▶ [INSTRUCTIONS FOR THE TASK]: From the line that contains "You are a GUI" to the final line below, both included, print each line exactly and skip the pictures.

▶ [RECORDS FOR THE EXERCISE]:

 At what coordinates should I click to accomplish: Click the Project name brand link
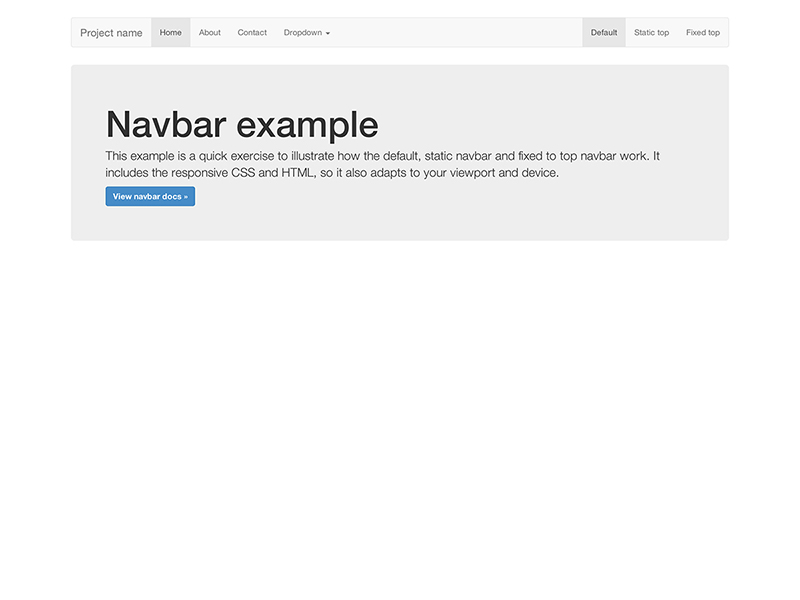pyautogui.click(x=111, y=32)
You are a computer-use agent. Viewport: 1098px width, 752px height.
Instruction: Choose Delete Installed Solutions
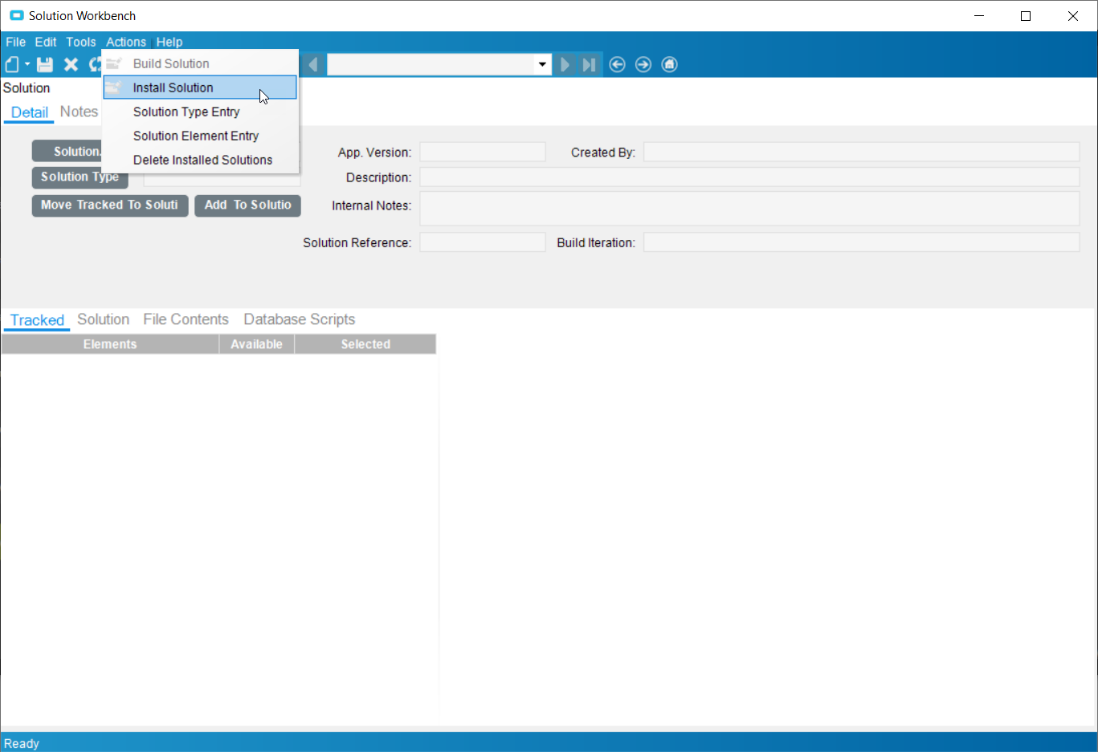pyautogui.click(x=202, y=160)
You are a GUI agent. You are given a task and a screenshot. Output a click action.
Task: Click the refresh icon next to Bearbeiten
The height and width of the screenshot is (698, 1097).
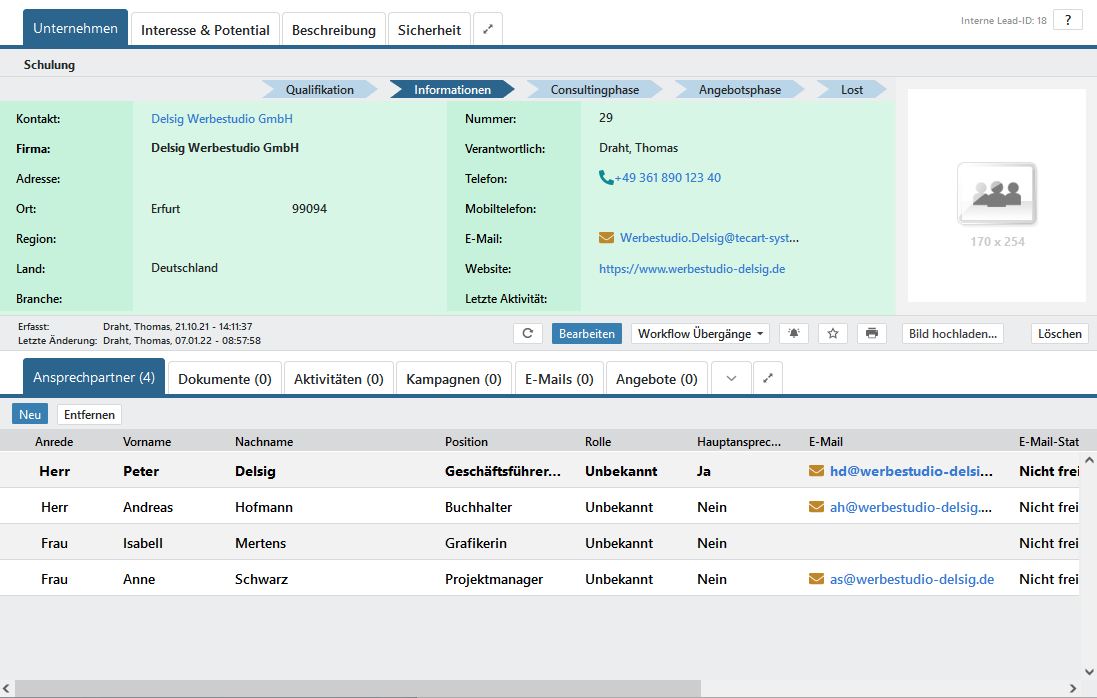527,334
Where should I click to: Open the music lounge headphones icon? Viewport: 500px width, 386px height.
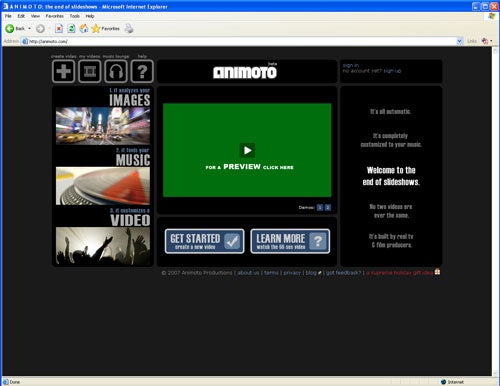116,71
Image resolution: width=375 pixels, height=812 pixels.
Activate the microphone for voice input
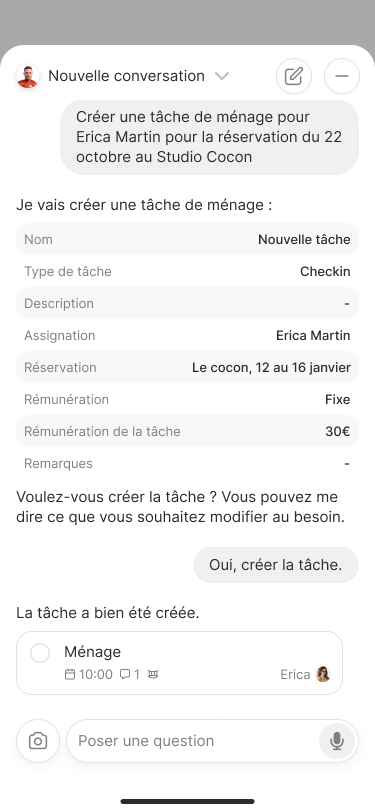point(337,741)
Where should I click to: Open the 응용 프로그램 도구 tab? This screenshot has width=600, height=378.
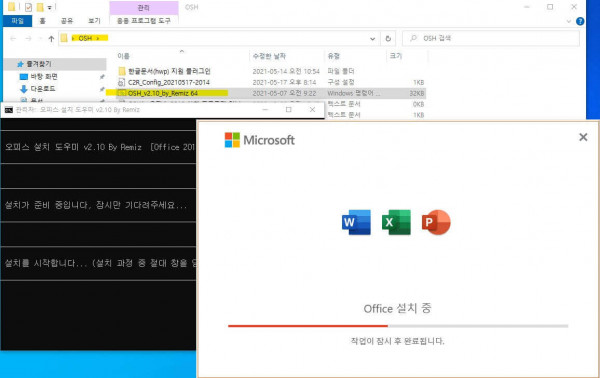(x=143, y=21)
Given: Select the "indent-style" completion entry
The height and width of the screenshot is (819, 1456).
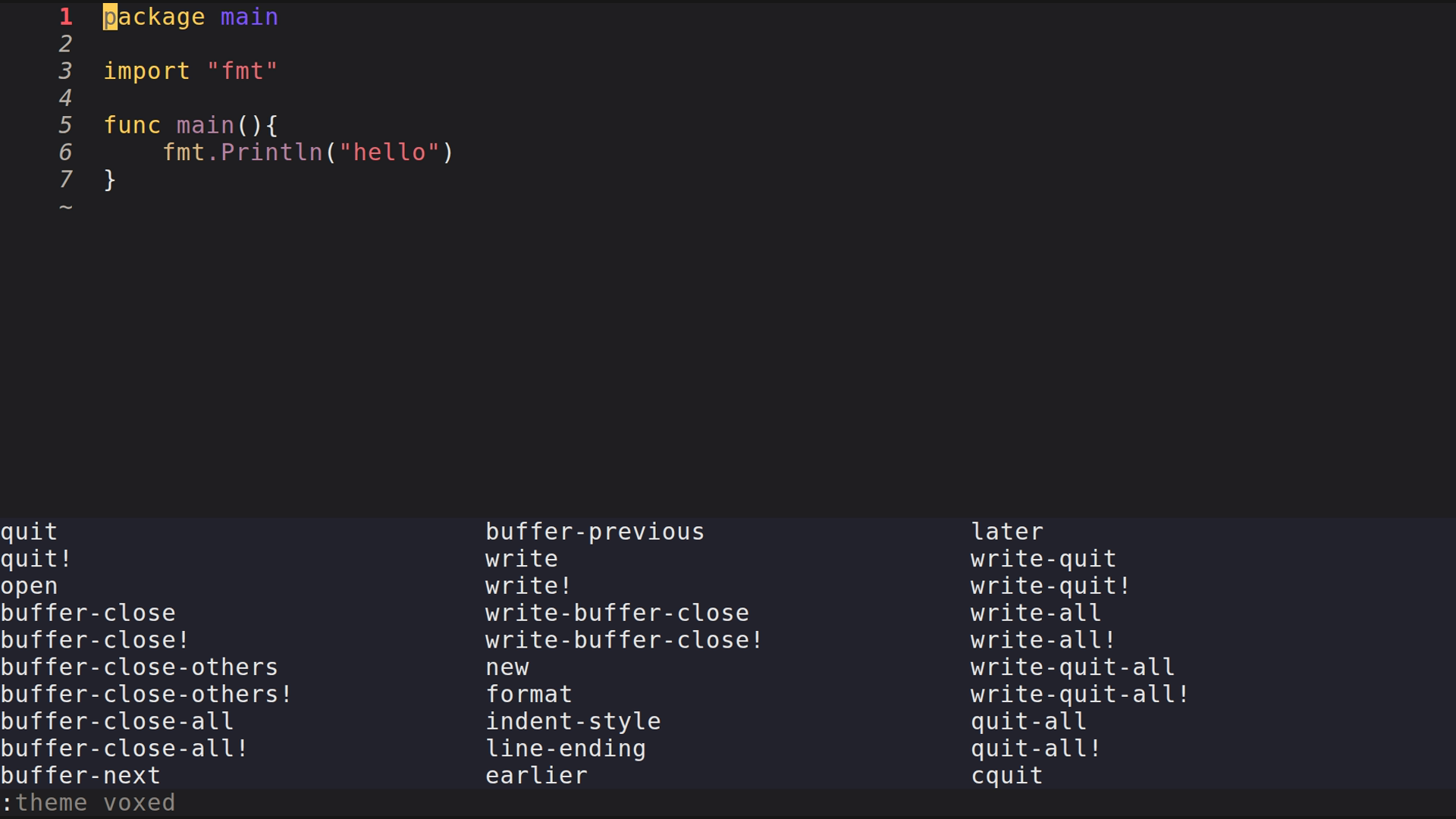Looking at the screenshot, I should [x=573, y=722].
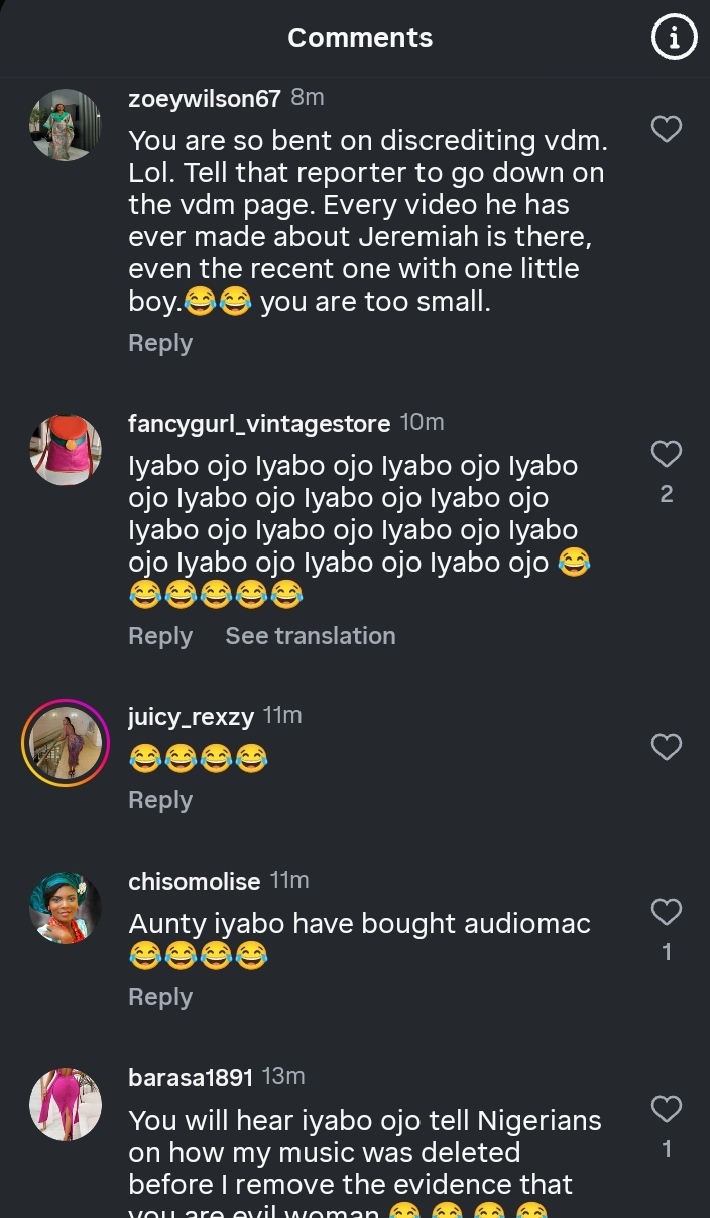Open the barasa1891 username link

click(x=190, y=1077)
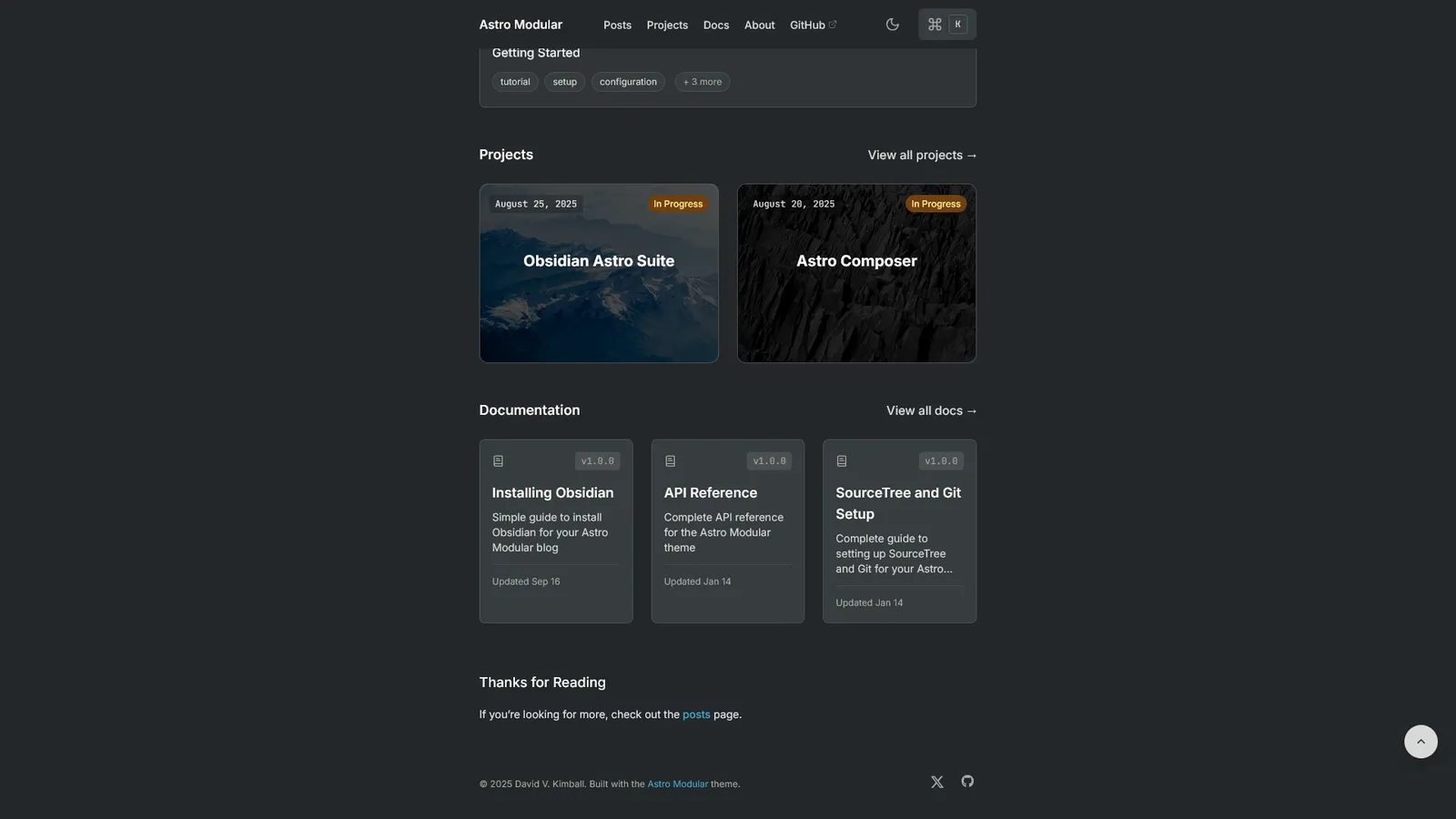Click the document icon on SourceTree card
The height and width of the screenshot is (819, 1456).
(x=842, y=461)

▶ [RESPONSE BELOW]:
You are a GUI agent. You are given a task and a screenshot. Output a click action.
Task: Click the refresh icon next to Bearbeiten
The height and width of the screenshot is (698, 1097).
527,334
Where should I click to: Open the music lounge headphones icon? Viewport: 500px width, 386px height.
116,71
Image resolution: width=375 pixels, height=812 pixels.
Activate the microphone for voice input
point(337,741)
Where should I click to: Open the 응용 프로그램 도구 tab? This screenshot has width=600, height=378.
(x=143, y=21)
Given: Select the "indent-style" completion entry
The height and width of the screenshot is (819, 1456).
Looking at the screenshot, I should [x=573, y=722].
Open the barasa1891 username link

click(x=190, y=1077)
Click the document icon on SourceTree card
The height and width of the screenshot is (819, 1456).
(x=842, y=461)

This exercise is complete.